Friday, April 8, 2016

One Jewish Family's DNA Ethnicity Results

I have previously written about AncestryDNA's ethnicity results for my husband here. Since then, I have transferred his DNA to FamilyTreeDNA which is how I connected with a fourth cousin (which I wrote about here.)

FamilyTreeDNA also offers ethnicity results. These come from doing an autosomal DNA test (as opposed to a Y-DNA test or a mitochondrial DNA test). An autosomal DNA test can help a genealogist find cousins, like the fourth cousin mentioned above. I'm not going to get into all the details of DNA testing, but if you're interested, you can read a blog post I wrote at my other blog, Autosomal DNA Testing with FamilyTreeDNA, and you can explore the FTDNA Learning Center.

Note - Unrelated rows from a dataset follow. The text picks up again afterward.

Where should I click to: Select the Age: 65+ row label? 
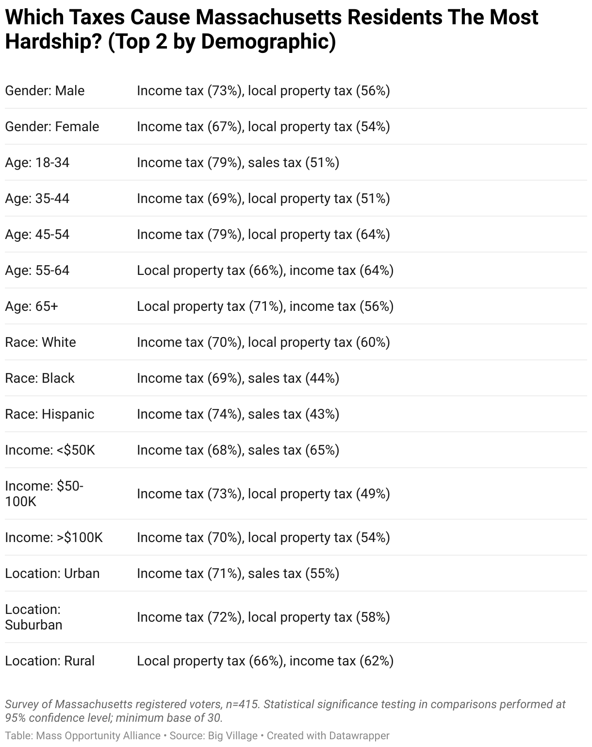click(x=32, y=306)
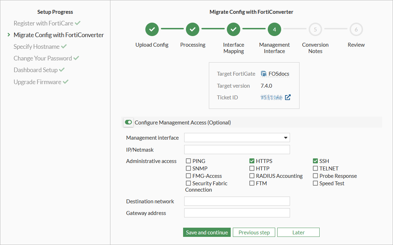Select Specify Hostname in Setup Progress

click(x=36, y=47)
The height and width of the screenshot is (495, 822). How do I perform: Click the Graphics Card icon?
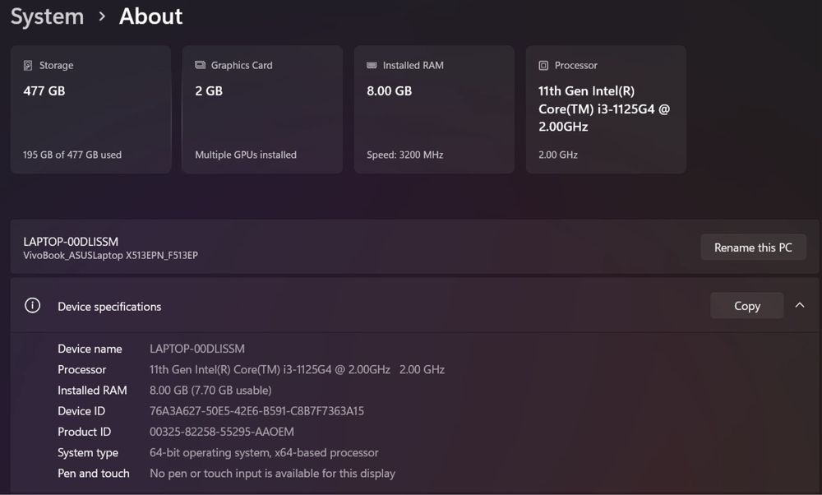200,65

I thought I'd share one example of why it's interesting and helpful to have both parents tested. (It's also interesting to have all siblings tested, which I have done in my family and you can see those results at From Maine to Kentucky.)

The following colorful images are from FamilyTreeDNA's MyOrigins feature, which shows estimates of an individual's ethnicity going back hundreds, if not thousands, of years. The key word here is estimate - this is really just a fun way to see where your distant ancestors came from.

Before my father-in-law died, I was able to get him to donate his DNA for the genealogical cause. This was interesting because he is about as Ashkenazi Jewish as you can get, at 99%:

Father's DNA

My mother-in-law's DNA is only 84% Ashkenazi Jewish with 12% Middle Eastern and 4% Western/Central European:

Mother's DNA

Not surprisingly, my husband has 92% Ashkenazi Jewish DNA from his father and his mother, but it's likely that his 5% Middle Eastern DNA and 3% European DNA came from his mother.

Son's DNA

Please remember that these are estimates, and are for fun. Because my in-laws' ancestors have been in this country for only one or two generations and Jewish family trees have a lot of endogamy (a lot of marrying within the same group of ancestors), there are tons of matches at FamilyTreeDNA for all three of these family members. Even though my father-in-law and my mother-in-law are not related (at least not within recent generations), they often show the same matches of others who have tested at FamilyTreeDNA and have a lot of Ashkenazi Jewish ancestry.

I thank my husband and his parents for scraping the insides of their cheeks for me and I am hoping that more family members will consider taking an autosomal DNA test because there is more to learn than our ethnic makeup. I hope to share more about DNA results in a future blog post.